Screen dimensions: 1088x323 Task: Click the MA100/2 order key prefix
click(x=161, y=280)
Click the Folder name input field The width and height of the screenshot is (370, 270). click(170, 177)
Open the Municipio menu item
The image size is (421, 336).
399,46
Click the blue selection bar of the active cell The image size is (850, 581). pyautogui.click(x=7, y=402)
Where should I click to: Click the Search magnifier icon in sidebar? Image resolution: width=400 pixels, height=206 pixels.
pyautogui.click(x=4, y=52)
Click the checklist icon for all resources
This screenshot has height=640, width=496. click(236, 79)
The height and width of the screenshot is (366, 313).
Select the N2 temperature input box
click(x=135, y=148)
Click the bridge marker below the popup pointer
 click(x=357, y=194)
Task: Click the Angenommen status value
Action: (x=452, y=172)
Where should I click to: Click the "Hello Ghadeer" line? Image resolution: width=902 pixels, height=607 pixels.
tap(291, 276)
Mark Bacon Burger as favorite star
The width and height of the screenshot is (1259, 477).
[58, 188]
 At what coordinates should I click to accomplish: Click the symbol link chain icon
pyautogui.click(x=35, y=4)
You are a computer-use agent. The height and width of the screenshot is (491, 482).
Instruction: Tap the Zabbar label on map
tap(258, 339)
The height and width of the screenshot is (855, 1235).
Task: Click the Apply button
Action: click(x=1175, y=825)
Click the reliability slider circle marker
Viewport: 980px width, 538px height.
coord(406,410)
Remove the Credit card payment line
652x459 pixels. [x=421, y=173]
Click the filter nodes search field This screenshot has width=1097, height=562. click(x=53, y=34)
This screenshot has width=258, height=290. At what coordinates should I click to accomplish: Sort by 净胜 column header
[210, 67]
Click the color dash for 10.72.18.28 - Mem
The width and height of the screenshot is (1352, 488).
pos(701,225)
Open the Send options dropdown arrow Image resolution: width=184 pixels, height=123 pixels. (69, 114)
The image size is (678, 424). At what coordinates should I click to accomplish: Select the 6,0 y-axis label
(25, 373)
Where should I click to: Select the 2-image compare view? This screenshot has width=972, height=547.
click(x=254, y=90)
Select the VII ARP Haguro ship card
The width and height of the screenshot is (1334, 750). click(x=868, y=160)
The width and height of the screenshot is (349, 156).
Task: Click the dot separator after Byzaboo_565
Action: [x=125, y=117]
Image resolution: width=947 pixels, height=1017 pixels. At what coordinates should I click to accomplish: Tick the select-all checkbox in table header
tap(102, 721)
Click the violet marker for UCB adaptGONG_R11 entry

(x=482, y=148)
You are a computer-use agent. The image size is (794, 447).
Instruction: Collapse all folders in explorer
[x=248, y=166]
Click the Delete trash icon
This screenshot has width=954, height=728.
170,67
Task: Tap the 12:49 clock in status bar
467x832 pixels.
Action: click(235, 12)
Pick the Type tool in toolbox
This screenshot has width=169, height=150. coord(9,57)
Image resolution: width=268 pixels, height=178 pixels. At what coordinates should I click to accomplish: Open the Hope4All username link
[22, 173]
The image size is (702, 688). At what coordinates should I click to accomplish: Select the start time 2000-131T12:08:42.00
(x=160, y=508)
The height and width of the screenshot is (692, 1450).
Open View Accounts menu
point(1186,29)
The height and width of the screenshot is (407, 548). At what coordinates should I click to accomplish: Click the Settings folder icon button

-*-*-

▶ [WHAT THE TASK ASKS]
Each line above from the one with "Click the filter" up to and including the one with "You are a computer-use agent. The image" must be set down exactly, and no line outside that span may appear.

▶ [REPLY]
Click the filter nodes search field This screenshot has width=1097, height=562. click(x=53, y=34)
This screenshot has width=258, height=290. At what coordinates should I click to accomplish: Sort by 净胜 column header
[210, 67]
Click the color dash for 10.72.18.28 - Mem
The width and height of the screenshot is (1352, 488).
pos(701,225)
Open the Send options dropdown arrow Image resolution: width=184 pixels, height=123 pixels. (69, 114)
The image size is (678, 424). At what coordinates should I click to accomplish: Select the 6,0 y-axis label
(25, 373)
Where should I click to: Select the 2-image compare view? This screenshot has width=972, height=547.
click(x=254, y=90)
Select the VII ARP Haguro ship card
The width and height of the screenshot is (1334, 750). click(x=868, y=160)
The width and height of the screenshot is (349, 156).
Task: Click the dot separator after Byzaboo_565
Action: [x=125, y=117]
Image resolution: width=947 pixels, height=1017 pixels. At what coordinates should I click to accomplish: Tick the select-all checkbox in table header
tap(102, 721)
Click the violet marker for UCB adaptGONG_R11 entry

(x=482, y=148)
You are a computer-use agent. The image size is (794, 447).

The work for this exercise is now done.